TASK TO COMPLETE:
Repeat word for word every line of the data below, from the first through the line containing "Blogs (289, 2508)", and stop there.

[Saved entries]
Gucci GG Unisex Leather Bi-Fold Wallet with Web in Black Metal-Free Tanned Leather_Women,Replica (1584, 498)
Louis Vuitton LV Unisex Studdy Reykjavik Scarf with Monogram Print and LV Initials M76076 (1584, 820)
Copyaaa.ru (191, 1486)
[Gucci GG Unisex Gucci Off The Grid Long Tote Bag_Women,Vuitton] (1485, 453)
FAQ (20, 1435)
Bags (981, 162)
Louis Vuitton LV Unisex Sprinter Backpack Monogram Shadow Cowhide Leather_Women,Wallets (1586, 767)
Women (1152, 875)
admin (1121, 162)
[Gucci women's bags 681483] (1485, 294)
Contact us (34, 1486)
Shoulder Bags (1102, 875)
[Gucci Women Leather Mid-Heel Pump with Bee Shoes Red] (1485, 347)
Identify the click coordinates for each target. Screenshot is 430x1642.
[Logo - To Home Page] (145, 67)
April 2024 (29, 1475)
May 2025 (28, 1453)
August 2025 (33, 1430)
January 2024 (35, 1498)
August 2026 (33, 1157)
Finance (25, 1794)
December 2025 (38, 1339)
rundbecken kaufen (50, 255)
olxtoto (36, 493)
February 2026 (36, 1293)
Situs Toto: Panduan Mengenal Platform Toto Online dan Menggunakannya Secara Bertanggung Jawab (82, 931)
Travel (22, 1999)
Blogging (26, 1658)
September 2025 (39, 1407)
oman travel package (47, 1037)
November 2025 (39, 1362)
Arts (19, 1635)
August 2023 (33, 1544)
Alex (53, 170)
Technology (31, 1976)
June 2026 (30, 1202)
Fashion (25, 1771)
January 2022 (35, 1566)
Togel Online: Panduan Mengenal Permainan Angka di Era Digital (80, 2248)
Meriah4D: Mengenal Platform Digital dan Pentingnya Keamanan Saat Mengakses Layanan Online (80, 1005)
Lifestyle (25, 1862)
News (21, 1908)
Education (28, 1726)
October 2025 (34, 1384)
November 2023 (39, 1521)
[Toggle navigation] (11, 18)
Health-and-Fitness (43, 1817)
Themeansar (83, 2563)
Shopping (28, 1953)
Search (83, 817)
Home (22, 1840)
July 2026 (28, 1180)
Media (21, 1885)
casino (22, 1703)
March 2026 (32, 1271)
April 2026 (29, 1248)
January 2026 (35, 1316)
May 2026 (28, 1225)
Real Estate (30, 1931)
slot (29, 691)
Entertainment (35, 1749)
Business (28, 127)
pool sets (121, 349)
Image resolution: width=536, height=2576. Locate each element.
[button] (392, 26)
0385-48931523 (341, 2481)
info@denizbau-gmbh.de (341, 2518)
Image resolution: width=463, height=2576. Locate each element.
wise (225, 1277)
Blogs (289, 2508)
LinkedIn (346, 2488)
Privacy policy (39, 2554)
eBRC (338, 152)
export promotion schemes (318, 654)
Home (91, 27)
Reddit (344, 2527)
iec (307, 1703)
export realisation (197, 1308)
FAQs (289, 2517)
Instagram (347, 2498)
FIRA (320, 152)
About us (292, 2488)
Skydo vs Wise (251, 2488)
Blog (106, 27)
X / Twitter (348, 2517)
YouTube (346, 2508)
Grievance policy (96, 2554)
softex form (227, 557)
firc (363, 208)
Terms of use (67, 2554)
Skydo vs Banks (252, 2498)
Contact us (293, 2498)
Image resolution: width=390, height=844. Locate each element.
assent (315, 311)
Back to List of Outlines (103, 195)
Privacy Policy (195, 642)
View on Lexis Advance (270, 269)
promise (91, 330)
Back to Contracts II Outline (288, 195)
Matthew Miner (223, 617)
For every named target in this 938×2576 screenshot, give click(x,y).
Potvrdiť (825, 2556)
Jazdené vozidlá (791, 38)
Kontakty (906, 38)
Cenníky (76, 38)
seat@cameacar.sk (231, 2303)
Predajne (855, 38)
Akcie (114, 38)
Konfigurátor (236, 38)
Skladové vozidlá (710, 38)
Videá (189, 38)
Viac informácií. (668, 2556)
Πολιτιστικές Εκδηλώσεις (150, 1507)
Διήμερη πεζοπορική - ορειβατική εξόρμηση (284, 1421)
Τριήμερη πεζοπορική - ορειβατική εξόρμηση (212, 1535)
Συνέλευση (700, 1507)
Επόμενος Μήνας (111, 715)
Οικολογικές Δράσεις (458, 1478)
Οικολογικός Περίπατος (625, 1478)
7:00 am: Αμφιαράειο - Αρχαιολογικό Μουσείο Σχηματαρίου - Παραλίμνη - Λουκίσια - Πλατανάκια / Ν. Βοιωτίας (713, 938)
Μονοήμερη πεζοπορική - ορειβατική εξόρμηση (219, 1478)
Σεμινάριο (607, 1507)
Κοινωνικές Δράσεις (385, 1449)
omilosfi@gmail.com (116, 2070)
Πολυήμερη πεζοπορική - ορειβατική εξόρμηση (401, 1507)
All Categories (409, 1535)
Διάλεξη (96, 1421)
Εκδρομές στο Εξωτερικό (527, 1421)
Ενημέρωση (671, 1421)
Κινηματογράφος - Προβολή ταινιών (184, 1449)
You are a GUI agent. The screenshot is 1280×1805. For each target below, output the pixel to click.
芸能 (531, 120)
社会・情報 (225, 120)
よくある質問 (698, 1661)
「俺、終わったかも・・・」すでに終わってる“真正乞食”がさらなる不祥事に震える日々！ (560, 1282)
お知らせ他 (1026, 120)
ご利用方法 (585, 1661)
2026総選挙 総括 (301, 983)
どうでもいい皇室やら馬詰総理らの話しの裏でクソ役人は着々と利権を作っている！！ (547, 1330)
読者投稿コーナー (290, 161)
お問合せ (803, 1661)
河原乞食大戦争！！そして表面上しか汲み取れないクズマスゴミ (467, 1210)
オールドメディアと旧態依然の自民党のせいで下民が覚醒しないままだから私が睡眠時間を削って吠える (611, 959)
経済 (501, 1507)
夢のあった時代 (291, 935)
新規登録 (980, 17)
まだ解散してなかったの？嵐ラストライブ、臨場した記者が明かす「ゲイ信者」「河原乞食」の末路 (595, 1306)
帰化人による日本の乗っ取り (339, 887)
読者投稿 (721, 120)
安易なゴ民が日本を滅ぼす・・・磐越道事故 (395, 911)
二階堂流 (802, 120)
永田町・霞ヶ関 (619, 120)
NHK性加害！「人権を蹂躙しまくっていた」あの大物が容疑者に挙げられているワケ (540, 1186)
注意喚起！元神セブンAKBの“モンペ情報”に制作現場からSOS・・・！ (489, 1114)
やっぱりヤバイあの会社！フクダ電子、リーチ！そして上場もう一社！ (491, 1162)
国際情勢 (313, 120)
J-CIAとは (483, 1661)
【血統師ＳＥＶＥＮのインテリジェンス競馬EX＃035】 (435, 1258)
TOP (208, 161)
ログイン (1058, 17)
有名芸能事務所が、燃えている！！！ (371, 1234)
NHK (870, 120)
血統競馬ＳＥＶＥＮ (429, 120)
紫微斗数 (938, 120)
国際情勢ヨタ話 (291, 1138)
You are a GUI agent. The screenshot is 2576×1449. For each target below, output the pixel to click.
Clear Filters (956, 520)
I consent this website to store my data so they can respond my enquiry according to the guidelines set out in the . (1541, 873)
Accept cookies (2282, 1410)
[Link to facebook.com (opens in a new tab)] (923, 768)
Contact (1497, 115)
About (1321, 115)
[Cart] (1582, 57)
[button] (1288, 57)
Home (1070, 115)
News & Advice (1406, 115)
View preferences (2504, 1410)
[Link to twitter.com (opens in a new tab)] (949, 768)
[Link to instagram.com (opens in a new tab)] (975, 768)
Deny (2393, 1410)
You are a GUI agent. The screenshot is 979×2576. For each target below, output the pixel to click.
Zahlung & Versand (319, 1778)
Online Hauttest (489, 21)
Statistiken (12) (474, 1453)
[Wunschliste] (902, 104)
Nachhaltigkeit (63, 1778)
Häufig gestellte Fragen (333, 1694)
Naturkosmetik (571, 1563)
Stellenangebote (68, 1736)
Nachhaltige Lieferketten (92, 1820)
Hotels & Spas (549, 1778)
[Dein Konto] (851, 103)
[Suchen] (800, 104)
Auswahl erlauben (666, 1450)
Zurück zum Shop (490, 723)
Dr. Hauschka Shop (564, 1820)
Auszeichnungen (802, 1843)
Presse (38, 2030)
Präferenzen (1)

ANSWER SECTION:
Gucci GG Unisex Leather Bi-Fold Wallet with Web in Black Metal-Free Tanned Leather_Women,Replica (1584, 498)
Louis Vuitton LV Unisex Studdy Reykjavik Scarf with Monogram Print and LV Initials M76076 (1584, 820)
Copyaaa.ru (191, 1486)
[Gucci GG Unisex Gucci Off The Grid Long Tote Bag_Women,Vuitton] (1485, 453)
FAQ (20, 1435)
Bags (981, 162)
Louis Vuitton LV Unisex Sprinter Backpack Monogram Shadow Cowhide Leather_Women,Wallets (1586, 767)
Women (1152, 875)
admin (1121, 162)
[Gucci women's bags 681483] (1485, 294)
Contact us (34, 1486)
Shoulder Bags (1102, 875)
[Gucci Women Leather Mid-Heel Pump with Bee Shoes Red] (1485, 347)
Identify the click coordinates for each target. Screenshot is 430x1642.
[Logo - To Home Page] (145, 67)
April 2024 (29, 1475)
May 2025 (28, 1453)
August 2025 (33, 1430)
January 2024 (35, 1498)
August 2026 (33, 1157)
Finance (25, 1794)
December 2025 (38, 1339)
rundbecken kaufen (50, 255)
olxtoto (36, 493)
February 2026 (36, 1293)
Situs Toto: Panduan Mengenal Platform Toto Online dan Menggunakannya Secara Bertanggung Jawab (82, 931)
Travel (22, 1999)
Blogging (26, 1658)
September 2025 (39, 1407)
oman travel package (47, 1037)
November 2025 (39, 1362)
Arts (19, 1635)
August 2023 (33, 1544)
Alex (53, 170)
Technology (31, 1976)
June 2026 (30, 1202)
Fashion (25, 1771)
January 2022 (35, 1566)
Togel Online: Panduan Mengenal Permainan Angka di Era Digital (80, 2248)
Meriah4D: Mengenal Platform Digital dan Pentingnya Keamanan Saat Mengakses Layanan Online (80, 1005)
Lifestyle (25, 1862)
News (21, 1908)
Education (28, 1726)
October 2025 (34, 1384)
November 2023 (39, 1521)
[Toggle navigation] (11, 18)
Health-and-Fitness (43, 1817)
Themeansar (83, 2563)
Shopping (28, 1953)
Search (83, 817)
Home (22, 1840)
July 2026 (28, 1180)
Media (21, 1885)
casino (22, 1703)
March 2026 (32, 1271)
April 2026 (29, 1248)
January 2026 (35, 1316)
May 2026 (28, 1225)
Real Estate (30, 1931)
slot (29, 691)
Entertainment (35, 1749)
Business (28, 127)
pool sets (121, 349)
Image resolution: width=536, height=2576. Locate each element.
[button] (392, 26)
0385-48931523 (341, 2481)
info@denizbau-gmbh.de (341, 2518)
Image resolution: width=463, height=2576. Locate each element.
wise (225, 1277)
Blogs (289, 2508)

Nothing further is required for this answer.